Allmählich wurde es Zeit für einen Sonnentag, und heute war er da. Da am durchgearbeiteten Wochenende gleich zwei Romanmanuskripte den Weg an die Verlage fanden, beschloss ich, einen arbeitslosen Montag einzulegen. Lange schlafen war angesagt. Das hatte ich schon lange nicht mehr getan. Doch wie das nun mal so ist, wenn man es sich vornimmt - ich war früher wach als beabsichtigt. Daher sichtete ich einen Stapel Comics, las mich durch das neue HRW-Fanclub-Magazin (eine Besprechung dazu folgt) und beantwortete einige Mails.
Danach ging es endlich hinaus ins Freie, mit kurzen Spaziergängen entlang der Sieg und des Rheins. Am Thieboldseck sagte ich ein paar Leuten "Guten Tag", gönnte mir im Reissdorf-Brauhaus ein wirklich leckeres Steak und machte mich anschließend auf den Weg zum Südfriedhof, um ein wenig Grabpflege am Grab meiner Großmutter zu betreiben und eine Kerze aufzustellen.
Am Nachmittag pilgerte ich in eins meiner Wohnzimmer, das Kölner Südstadion. Ich schaute beim Training einer Jugendmannschaft zu und ließ mir die Sonne auf den Pelz brennen. Das machte Durst. Dummerweise hatte ich nicht daran gedacht, dass das Fortuna-Vereinsheim montags geschlossen bleibt. Also wanderte ich durch den gleich nebenan liegenden Volksgarten, ein weiteres meiner Wohnzimmer. Dort bot sich der für solche Tage übliche Anblick: Spaziergänger, knutschende Pärchen im Gras und vereinzelte Jongleure. Ein buntes Bild, das komplettiert wurde durch quengelnde Kleinkinder, hyperventilierende Jungeltern und desillusionierte Altstudenten. Ein paar Passanten fütterten Wasservögel, eine unverzeihliche Todsünde, wenn man den Verbotsschildern Glauben schenken will.

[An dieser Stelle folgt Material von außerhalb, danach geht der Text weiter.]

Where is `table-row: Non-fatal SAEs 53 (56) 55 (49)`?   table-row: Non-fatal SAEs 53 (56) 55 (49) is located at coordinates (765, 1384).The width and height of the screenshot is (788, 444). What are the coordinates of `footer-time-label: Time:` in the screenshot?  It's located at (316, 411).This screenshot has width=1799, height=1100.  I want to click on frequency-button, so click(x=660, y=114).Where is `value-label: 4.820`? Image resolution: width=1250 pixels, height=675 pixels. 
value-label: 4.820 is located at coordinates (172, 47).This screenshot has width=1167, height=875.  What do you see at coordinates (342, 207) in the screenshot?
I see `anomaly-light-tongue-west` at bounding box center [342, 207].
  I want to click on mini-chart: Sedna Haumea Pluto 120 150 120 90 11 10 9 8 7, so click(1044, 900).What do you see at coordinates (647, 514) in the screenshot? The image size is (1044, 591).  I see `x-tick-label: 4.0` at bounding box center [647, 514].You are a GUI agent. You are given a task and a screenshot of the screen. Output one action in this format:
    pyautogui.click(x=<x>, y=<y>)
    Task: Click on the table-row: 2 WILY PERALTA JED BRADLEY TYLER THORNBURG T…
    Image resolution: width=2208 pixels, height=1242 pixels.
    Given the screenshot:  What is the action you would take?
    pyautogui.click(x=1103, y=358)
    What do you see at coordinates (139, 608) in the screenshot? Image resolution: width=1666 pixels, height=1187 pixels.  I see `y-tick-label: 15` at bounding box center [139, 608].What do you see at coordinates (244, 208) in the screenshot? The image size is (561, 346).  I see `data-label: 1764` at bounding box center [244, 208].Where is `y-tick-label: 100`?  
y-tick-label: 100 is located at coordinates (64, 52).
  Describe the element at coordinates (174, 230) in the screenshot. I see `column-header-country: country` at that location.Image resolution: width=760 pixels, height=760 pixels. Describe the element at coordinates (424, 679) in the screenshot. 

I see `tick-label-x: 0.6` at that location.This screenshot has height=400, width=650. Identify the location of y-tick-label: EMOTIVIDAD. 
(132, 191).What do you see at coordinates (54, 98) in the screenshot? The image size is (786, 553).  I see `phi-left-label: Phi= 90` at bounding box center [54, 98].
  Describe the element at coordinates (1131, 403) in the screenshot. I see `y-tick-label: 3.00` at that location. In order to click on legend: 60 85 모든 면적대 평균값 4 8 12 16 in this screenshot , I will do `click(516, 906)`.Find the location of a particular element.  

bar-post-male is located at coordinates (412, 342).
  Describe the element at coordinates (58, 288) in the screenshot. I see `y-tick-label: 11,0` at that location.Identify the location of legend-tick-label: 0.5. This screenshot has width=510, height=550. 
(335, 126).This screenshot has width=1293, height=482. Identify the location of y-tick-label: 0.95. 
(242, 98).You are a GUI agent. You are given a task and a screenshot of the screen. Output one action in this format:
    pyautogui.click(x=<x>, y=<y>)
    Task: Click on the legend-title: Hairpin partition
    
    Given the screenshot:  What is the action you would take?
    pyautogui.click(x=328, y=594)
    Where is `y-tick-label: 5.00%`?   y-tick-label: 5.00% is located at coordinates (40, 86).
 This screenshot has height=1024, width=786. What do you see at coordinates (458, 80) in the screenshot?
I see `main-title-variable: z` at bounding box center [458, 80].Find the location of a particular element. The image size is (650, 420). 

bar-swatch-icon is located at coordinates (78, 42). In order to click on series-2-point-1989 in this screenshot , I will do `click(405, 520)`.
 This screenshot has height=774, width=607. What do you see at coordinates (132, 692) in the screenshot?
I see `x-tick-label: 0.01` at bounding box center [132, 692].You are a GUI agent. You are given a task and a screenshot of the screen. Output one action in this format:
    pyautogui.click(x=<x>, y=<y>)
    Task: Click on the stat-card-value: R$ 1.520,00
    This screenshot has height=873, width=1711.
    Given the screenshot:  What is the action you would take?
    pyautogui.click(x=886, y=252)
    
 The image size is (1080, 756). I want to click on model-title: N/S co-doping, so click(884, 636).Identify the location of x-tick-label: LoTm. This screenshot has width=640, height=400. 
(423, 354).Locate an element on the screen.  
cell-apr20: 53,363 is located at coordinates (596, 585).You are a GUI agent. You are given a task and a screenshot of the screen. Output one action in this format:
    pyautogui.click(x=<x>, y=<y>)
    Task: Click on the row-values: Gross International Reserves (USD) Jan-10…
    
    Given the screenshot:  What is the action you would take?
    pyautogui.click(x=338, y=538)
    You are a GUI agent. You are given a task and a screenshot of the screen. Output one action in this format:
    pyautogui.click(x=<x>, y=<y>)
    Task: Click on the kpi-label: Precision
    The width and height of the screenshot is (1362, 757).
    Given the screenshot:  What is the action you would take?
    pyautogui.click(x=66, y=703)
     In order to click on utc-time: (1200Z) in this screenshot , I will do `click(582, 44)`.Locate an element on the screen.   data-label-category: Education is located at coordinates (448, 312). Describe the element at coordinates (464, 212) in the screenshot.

Endlich erreichte ich den Biergarten und ließ mich an einem Tisch gleich am Wasser nieder. Statt Kölsch bestellte ich ein Weizen. Nur wenige Besucher hatten sich in die Anlage verirrt, der Biergarten war weitgehend leer. Ein intellektuell bebrillter Mitdreißiger versuchte wiederholt, Blickkontakt zu mir herzustellen. Ein flüchtiger Bekannter aus der Vergangenheit, an den ich mich nicht erinnerte, oder eine vereinsamte Schwuchtel mit Frühlingsgefühlen? Und hallo, Schwuchtel ist in Köln, der Hauptstadt der Schwulen und Lesben, ein gängiger Begriff und nicht negativ belegt. Wie auch immer, ich flirtete lieber mit meinem Weizen, da mich die dunkelhäutige Schönheit zwei Tische weiter ebenso ignorierte wie ich den Brillenträger. Ich beließ es schließlich bei dem einen Weizen, denn zum einen rollte nun doch eine düstere Wolkenfront heran, und zum anderen vernahm ich den Lockruf der Relegation.
Ich marschierte zurück zum Reissdorf und fand auf Anhieb einen freien Thekenplatz, voller Vorfreude auf das Spiel zwischen dem Karlsruher SC und dem Hamburger SV. Meine Sympathien waren dabei klar verteilt, nämlich völlig einseitig. Ich drückte dem KSC die Daumen für eine Rückkehr in die Bundesliga. Ich habe beileibe nichts gegen die Norddeutschen, liebe HSV-Fans, drum seid mir nicht gram, aber zwei Sachen nerven nur noch. Das ist zum einen das ewige Gerede vom letzten verbliebenen Bundesliga-Dino und zum anderen die unmöglich schnöselige Uhr im Hamburger Stadion, die endlich abmontiert gehört. Das Ergebnis ist bekannt, der HSV rettete sich im zweiten Jahr hintereinander glücklich durch die Qualifikation. Peinlich, peinlich.
Das Fazit lautet jedenfalls: ein ganz normaler Tag im Leben des Achim M. aus K. Morgen folgt ein weiterer ganz normaler Tag. Da begebe ich mich wieder unter die Ritter, denn die Fortschreibung an einem weiteren Manuskript wartet. Welches kann das wohl sein?